Elon Musk buys and ruins Twitter

Did he expose him? Or did he brush aside the fact numerous independent organisations tracking racism and hate speech have shown there’s more racism and hate speech on twitter now because the interviewer couldn’t name a specific example?
If he could name a specific example, would that prove anything anyway? No, it'd (rightly) be dismissed as a single bit of anecdotal evidence. Studies done by independent organisations are real evidence, not whether a single journalist has noticed an increase.

I noticed an increase in annoying posts about Trump and loads of other 'culture wars' bollocks before I left Twitter. Could I name a specific example off the top of my head right now? Nope.

But of course Musk knows this, which is why he asked it.
 
Hahaha, Musk fucking destroyed him, made him look a right ****.

He did. He made himself look a right **** too. I'd like to say it is easy, deflecting through repeat whataboutery, but it isn't. It takes being a total **** to do it. The bbc guy never regained any composure though.
 
There's a reason Musk's next interview is with Tucker Carlson.

He's not accepting interviews from seasoned news editors with decades of interviewing experience and a big team behind them to prep and cross examine his sentences live.

The BBC said the interview was set up last minute, they probably made the mistake of accepting the interview Musk wanted, but it's still provided some pretty interesting tidbits of information, like Musk lying about advertisers coming back, and his absolute best case scenario being a return to break even (which means he's losing $1Bn to interest payments)
Agree. Its clear that the BBC got a break with the offer of the interview and took it.

I listened to the whole thing and what is clear is Musk is a BSer. He just wanted to give some shit to the BBC. But in order to do that he had to BS his way through a load of questions. He has no real concept of journalistic integrity. He thinks that just because the BBC may some times fall short of 100% accuracy that on that basis its fine to let anyone say any old bollocks and give it equal weight.
 
There's a reason Musk's next interview is with Tucker Carlson.

He's not accepting interviews from seasoned news editors with decades of interviewing experience and a big team behind them to prep and cross examine his sentences live.

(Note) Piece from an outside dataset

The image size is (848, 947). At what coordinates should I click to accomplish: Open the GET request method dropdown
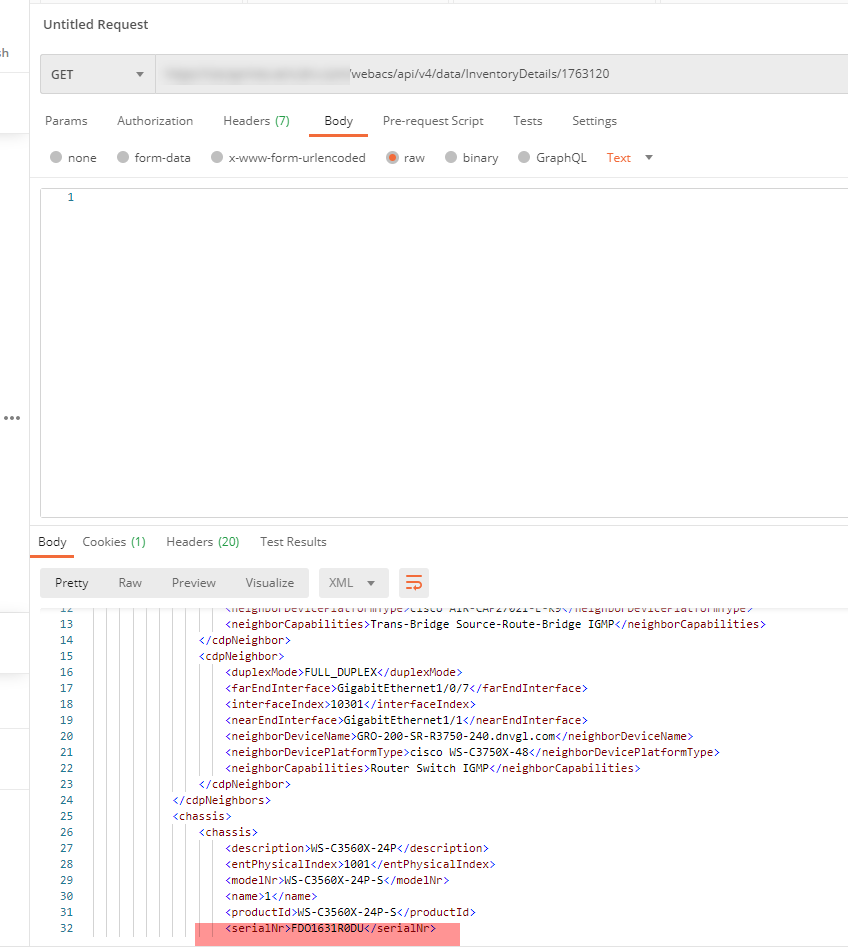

The BBC said the interview was set up last minute, they probably made the mistake of accepting the interview Musk wanted, but it's still provided some pretty interesting tidbits of information, like Musk lying about advertisers coming back, and his absolute best case scenario being a return to break even (which means he's losing $1Bn to interest payments)
Of course Musk is going to have a media strategy that favours compliant channels. But the answer to that isn't for the BBC to send someone who is inexperienced.

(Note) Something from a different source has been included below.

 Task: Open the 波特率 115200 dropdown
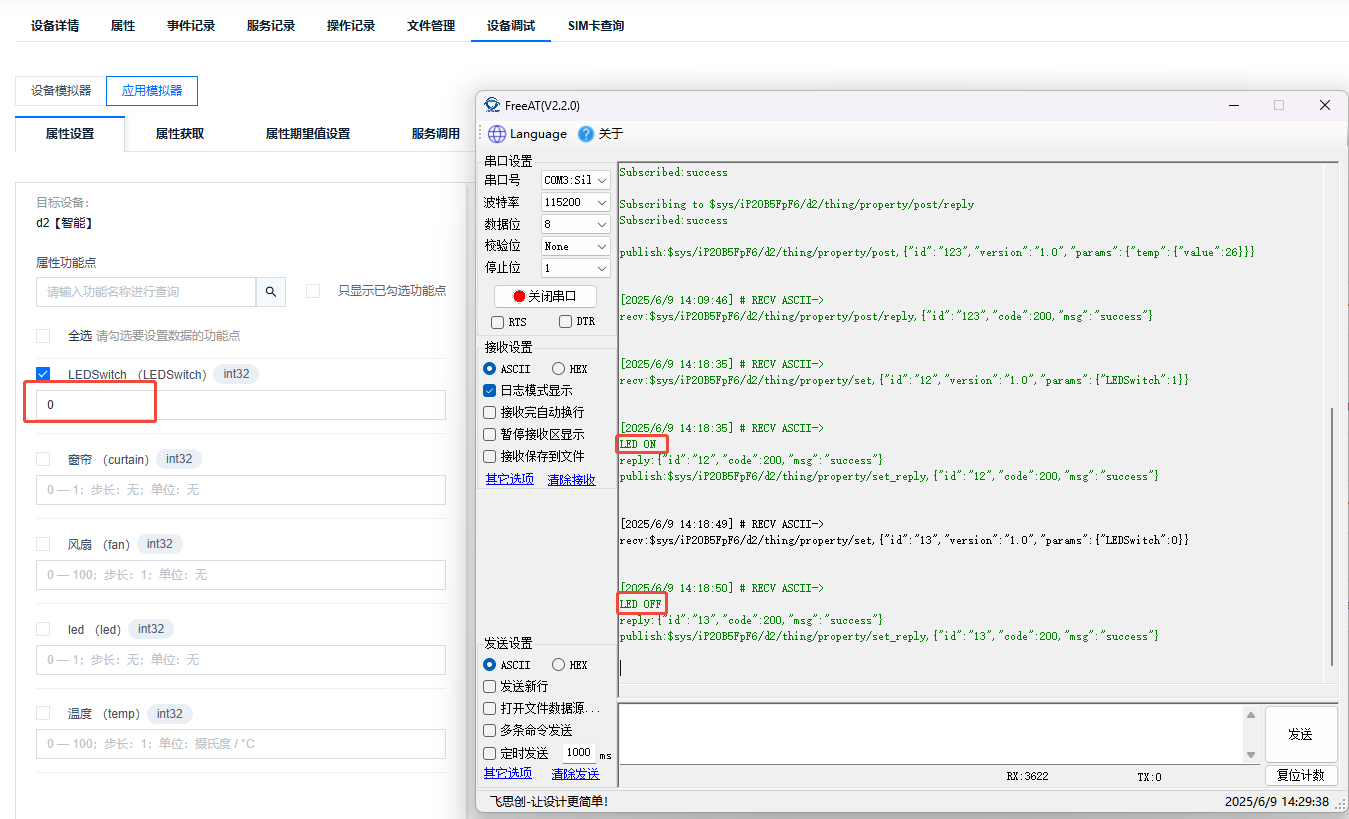(x=575, y=202)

The BBC should be far, far cuter and understand the damage it does to their standing - people don't say "ah well he's a tech reporter not a political journalist". They just see "BBC" and expect more.

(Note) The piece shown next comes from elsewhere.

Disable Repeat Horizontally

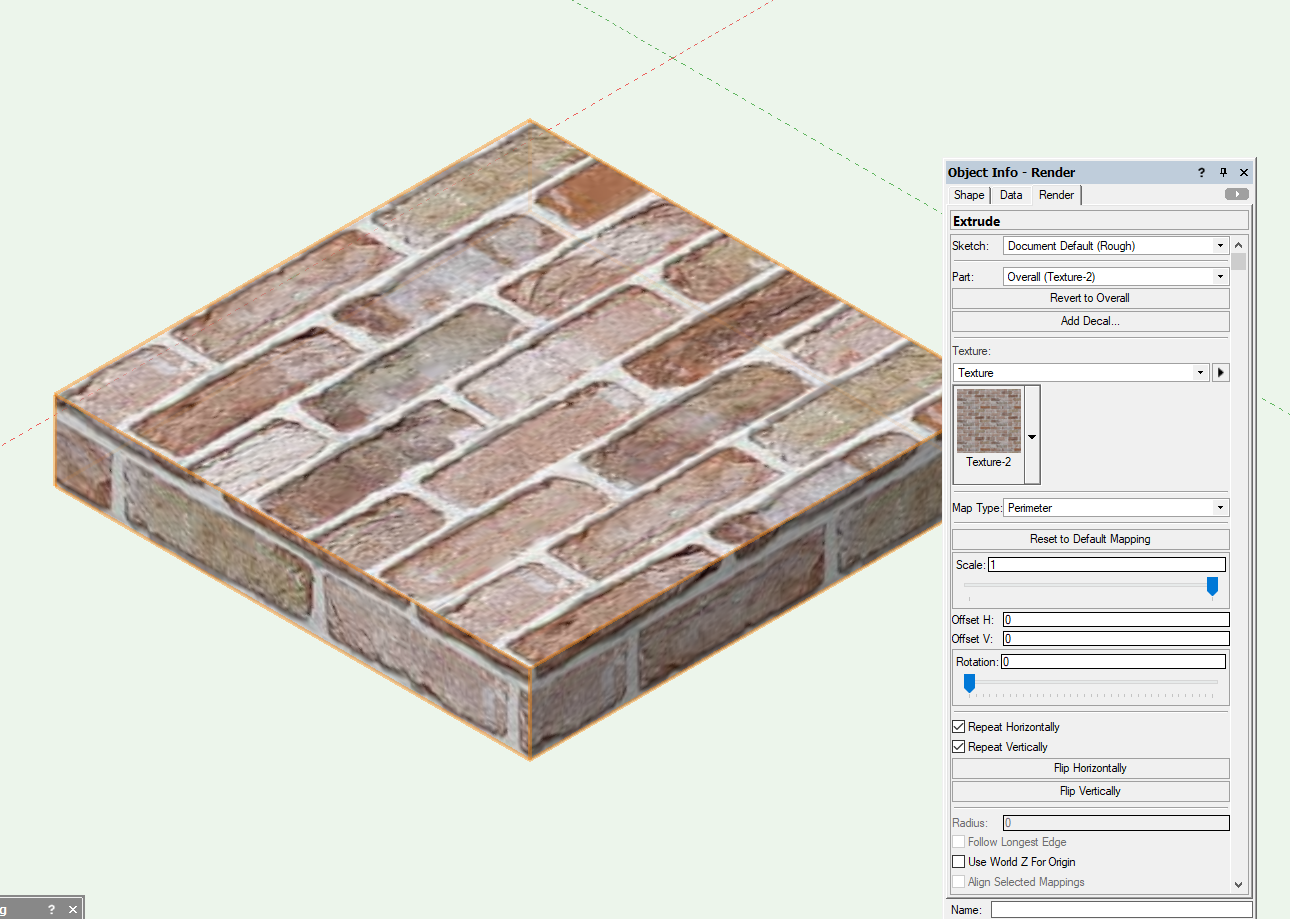958,726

At the very least he should have been given some better prep - the areas he fell over really were the basics and could have been prevented through a few hours with a senior political journalist.

I agree re the tidbits - the problem though is it's interesting to you having analysed what he said. Musk isn't interested in you though - he's interested in the masses who just saw a BBC journalist get eaten alive.
 
Weird interview. Early on, Musk asks "Who/what is the arbiter of what is misinformation and what is not?". I'd think that the clear and obvious answer is that there are verifiable, objective truths to things, which are the only way (and the best way) of knowing what is misinformation and what is not, and they do exist. Maybe not for everything, but for most things.

You can cite many examples of misinformation that have been permitted on social media under Musk's apparent interpretation of free speech, to which there are truths and evidence showing them to be bullshit. The link between MMR jabs and autism, for example - we know it was based on false research concocted by a charlatan (Andrew Wakefield was struck off for it), yet I still see people push that narrative on Twitter occasionally. There is no need for an arbiter to decide if that is misinformation - the facts tells us it is.

For the interviewer to stumble on that, so early on, it's no wonder he came out looking second-best here.
The example there is a good one where you have seen information (mmr jab/autism) and worked out for yourself by taking in more information that it is misinformation. Well done

It would appear then that the problem is not misinformation as such, but that some of us that consider ourselves better or more capable than the majority of the population feel they are not up to (or to be trusted) reaching a similarly informed conclusion?